## Exercise instructions
Set down exactly the lines that run from the one containing "Image resolution: width=452" to the end of the material below, both included, without pictures.

Records START

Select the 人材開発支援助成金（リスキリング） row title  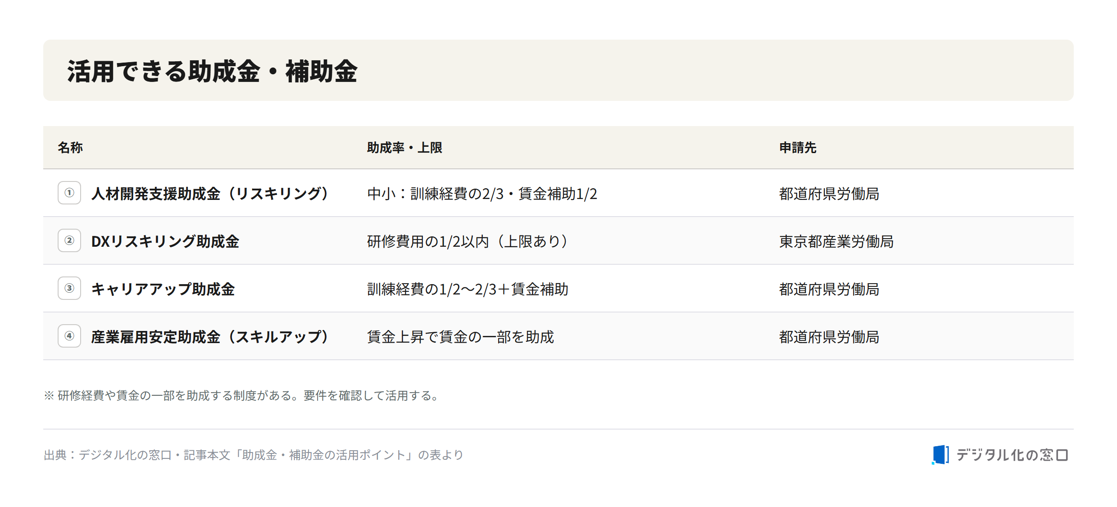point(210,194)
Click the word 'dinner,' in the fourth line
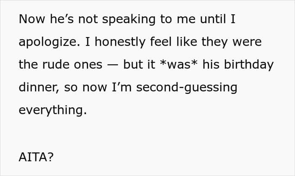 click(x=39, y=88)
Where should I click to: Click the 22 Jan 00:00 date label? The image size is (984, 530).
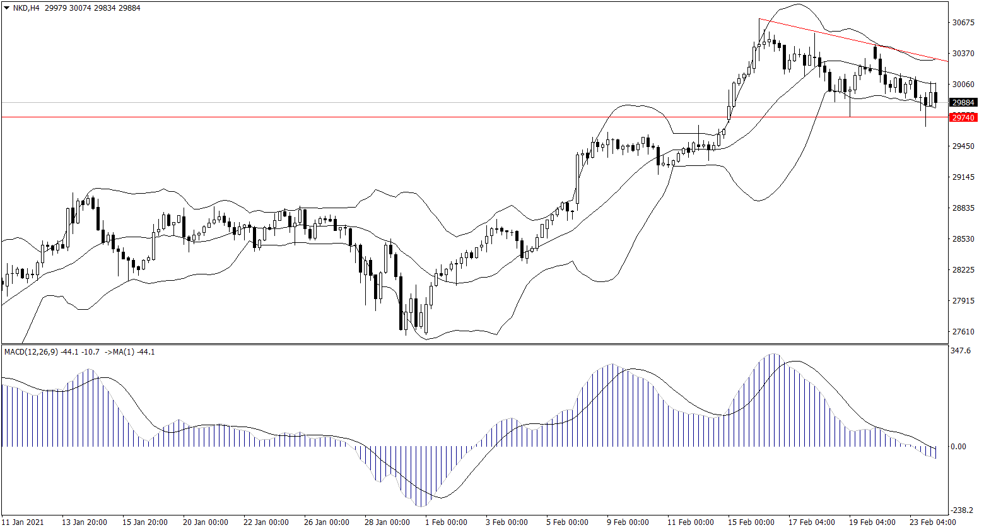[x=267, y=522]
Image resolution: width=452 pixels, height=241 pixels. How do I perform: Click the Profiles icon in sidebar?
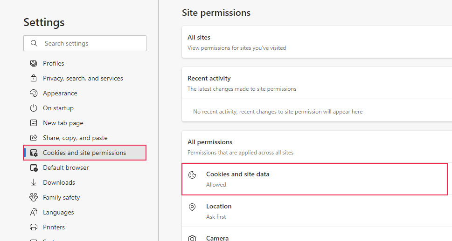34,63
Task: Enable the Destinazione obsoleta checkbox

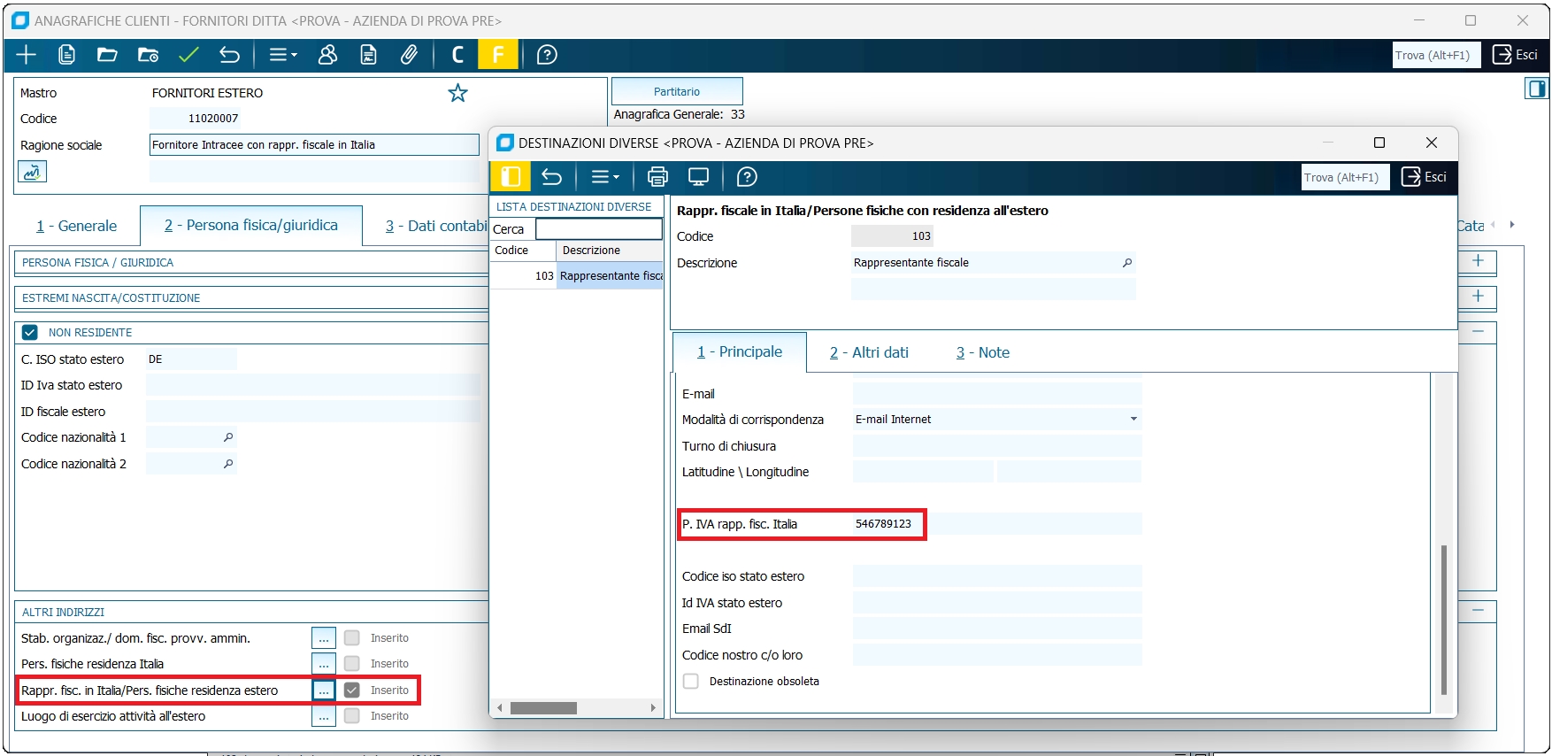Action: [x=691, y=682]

Records END

## Answer for the task
Image resolution: width=452 pixels, height=241 pixels. How do I perform: Click the Profiles icon in sidebar?
34,63
Task: Enable the Destinazione obsoleta checkbox

Action: [x=691, y=682]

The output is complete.